SolarWorld, which is headquartered in Germany but operates manufacturing facilities in the US, is now representing itself and six other US manufacturers — which aren’t being publicly named — in complaints about China’s PV subsidy policies. As the founding member of the Coalition for American Solar Manufacturing, SolarWorld today filed complaints today with the US Department of Commerce and the International Trade Commission.

“Artificially low-priced solar products from China are crippling the domestic industry,” said Gordon Brinser, president of SolarWorld Industries America Inc., based in Hillsboro, Oregon. “China actually has no production cost advantage. Labor makes up a modest share of solar-industry costs, China’s labor is less productive, its raw material and equipment have come from the West and China must pay for long-distance shipping. Yet, massive state subsidies and sponsorship have enabled Chinese manufacturers to illegally dump their products into a wide-open US market.”

The news release from SolarWorld notes that seven US solar companies have shut down or downsized over the past year-and-a-half. (That list presumably includes Solyndra, which since declaring bankruptcy this year has become a lightning rod for critics of the Obama administration, as the company had received a $535 million loan guarantee from the US Department of Energy.)

SolarWorld also pointed out that imports of solar cells and panels from China have risen astronomically in recent years, with imports in July 2011 alone exceeding the total for 2010.

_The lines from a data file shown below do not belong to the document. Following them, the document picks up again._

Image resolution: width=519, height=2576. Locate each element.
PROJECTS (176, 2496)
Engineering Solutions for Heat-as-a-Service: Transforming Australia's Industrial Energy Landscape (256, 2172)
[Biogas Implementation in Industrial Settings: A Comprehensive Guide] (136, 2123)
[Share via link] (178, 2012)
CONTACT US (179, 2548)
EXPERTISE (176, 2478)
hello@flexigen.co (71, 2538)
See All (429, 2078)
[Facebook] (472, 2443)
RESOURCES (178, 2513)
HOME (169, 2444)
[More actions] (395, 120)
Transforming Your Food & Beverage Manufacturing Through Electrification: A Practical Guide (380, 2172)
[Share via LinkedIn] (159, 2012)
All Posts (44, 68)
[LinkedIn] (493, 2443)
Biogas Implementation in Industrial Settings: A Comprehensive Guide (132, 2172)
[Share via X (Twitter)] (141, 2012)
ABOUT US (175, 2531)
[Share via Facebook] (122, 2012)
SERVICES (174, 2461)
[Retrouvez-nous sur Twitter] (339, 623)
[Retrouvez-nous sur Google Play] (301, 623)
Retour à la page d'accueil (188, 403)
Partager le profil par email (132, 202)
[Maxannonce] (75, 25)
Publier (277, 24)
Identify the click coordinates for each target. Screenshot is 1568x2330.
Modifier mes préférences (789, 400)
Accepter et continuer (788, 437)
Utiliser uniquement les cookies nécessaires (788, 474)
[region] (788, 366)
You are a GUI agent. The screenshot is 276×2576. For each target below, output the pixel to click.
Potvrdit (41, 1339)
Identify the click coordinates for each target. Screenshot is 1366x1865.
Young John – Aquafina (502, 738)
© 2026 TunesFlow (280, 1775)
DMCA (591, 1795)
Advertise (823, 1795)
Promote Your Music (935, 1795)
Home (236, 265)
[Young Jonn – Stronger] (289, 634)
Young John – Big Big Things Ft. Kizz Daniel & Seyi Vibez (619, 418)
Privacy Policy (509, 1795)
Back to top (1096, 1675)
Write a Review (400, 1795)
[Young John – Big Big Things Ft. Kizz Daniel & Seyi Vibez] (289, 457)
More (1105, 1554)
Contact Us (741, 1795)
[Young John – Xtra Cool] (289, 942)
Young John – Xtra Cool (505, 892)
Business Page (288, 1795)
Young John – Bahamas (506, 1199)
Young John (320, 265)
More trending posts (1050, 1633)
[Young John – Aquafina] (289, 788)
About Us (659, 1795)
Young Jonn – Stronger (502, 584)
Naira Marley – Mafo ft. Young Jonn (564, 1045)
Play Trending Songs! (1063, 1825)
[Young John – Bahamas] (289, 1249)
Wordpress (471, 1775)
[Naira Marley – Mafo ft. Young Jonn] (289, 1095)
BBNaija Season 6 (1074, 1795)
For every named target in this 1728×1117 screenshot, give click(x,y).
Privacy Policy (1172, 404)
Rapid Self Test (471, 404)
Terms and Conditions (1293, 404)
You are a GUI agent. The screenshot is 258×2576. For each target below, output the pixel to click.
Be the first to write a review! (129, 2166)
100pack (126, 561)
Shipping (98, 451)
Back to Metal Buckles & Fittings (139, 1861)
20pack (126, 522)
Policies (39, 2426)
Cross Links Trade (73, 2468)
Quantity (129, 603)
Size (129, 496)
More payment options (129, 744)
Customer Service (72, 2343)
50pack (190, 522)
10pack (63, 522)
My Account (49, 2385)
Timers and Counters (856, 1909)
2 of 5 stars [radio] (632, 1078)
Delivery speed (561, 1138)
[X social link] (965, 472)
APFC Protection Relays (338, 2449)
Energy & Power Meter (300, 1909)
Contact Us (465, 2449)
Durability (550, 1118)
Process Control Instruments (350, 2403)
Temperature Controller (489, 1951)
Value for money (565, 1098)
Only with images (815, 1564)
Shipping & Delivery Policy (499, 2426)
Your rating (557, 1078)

In its petitions, SolarWorld is asking the federal government to impose duties to provide relief to US-based manufacturers of crystalline silicon solar cells. The complaints don’t include thin-film solar cells made from cadmium telluride, copper indium gallium selenide or amorphous silicon. They also exclude non-photovoltaic technologies such as solar thermal and concentrated solar power.

SolarWorld’s complaints are more narrowly focused than those filed in 2010 by the United Steelworkers, which contend that China is engaging in illegal trade activities affecting the entire renewable energy industry.